At the 43rd Session of the Council of Foreign Ministers held in Tashkent, Uzbekistan, on 18-19 October last year, the OIC expressed its “support and expectation” for the passage of the BBL under the Duterte administration.

It also called upon Misuari and Murad “and all other leaders of the Moro people to close ranks and narrow the gap between them for the purpose of finding common grounds to preserve the gains of the previous agreements in order to incorporate these gains in the enabling law and utilizing the Bangsamoro Coordination Forum as the main venue for that purpose.”

Squandered opportunity

Reacting to the President’s “pessimistic” remark, retired Professor Rufa Guiam, said: “Honestly I do not know where this remark is coming from.
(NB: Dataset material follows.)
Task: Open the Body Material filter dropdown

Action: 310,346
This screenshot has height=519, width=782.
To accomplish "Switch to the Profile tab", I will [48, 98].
Where is his campaign pitch to address historical injustice sa mga Bangsamoro?.. Why did he create the implementing panel when he does not believe that this process is going anywhere by being pessimistic about it?”



Prof. Rufa Cagoco-Guiam stresses a point on the role of Bangsamoro women in conflict and peacebuilding. MIndaNews photo by GG BUENO

In March, Guiam told MindaNews she expected Duterte would have met with the key Moro revolutionary leaders instead of set them apart by creating separate implementing panels.
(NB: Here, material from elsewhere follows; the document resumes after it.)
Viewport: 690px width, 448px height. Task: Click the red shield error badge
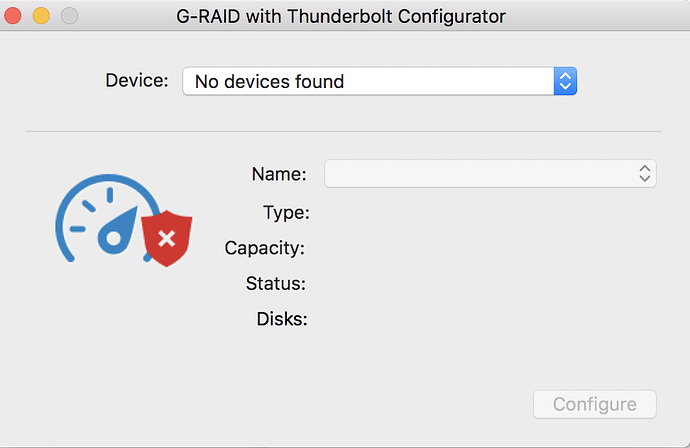(167, 238)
“As a President riding high on a popularity vote and perception of most constituents in the whole country, he was supposed to be negotiating with all these leaders, with different groups on a powerful level… He had that maximum position of strength. He could have used that when he dealt with these groups. He could have said, ‘okay I want you to put your acts together because I’m in a position of strength, I could easily say I’ll put the whip on you, if you don’t follow what I want, I can bring you back to jail or do something to you’.”

She said Duterte, who is so popular, “squandered that opportunity” as did Cory Aquino when she was “riding on the crest of popularity and she didn’t negotiate for the writing off of our debts .. she had that popularity, she could have done that and I think this one (Duterte’s) is another missed opportunity.”
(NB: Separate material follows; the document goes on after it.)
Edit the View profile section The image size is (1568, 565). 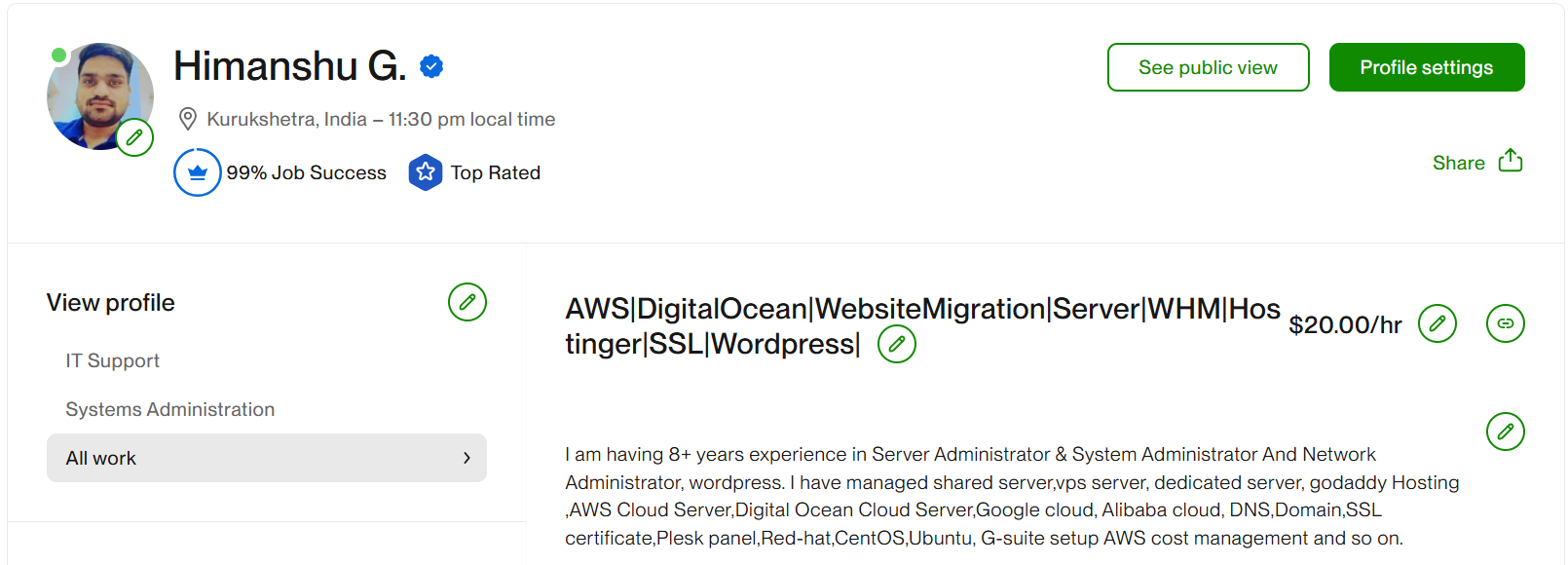click(467, 302)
Agakhan “Binladen” M. Sharief, chair of the Bangsamoro National Movement for Peace and Development shows a message for President Duterte during the provincial assembly of the United Bangsamoro Justice Party at the Dimaporo Gymnasium, Mindanao State University (MSU) main campus on Saturday, in response to the President. Sharief actively campaigned for Duterte during the Presidential campaign. Photo courtesy of DRIEZA A. LININGDING


Agakhan “Binladen” M. Sharief, chair of the Bangsamoro National Movement for Peace and Development showed a message for President Rodrigo Duterte during the provincial assembly of the United Bangsamoro Justice Party at the Dimaporo Gymnasium, Mindanao State University (MSU) main campus on Saturday, in response to the President.

He raised a white sheet of paper with this message: “President Duterte, Don’t fail us! Implement all peace agreements!”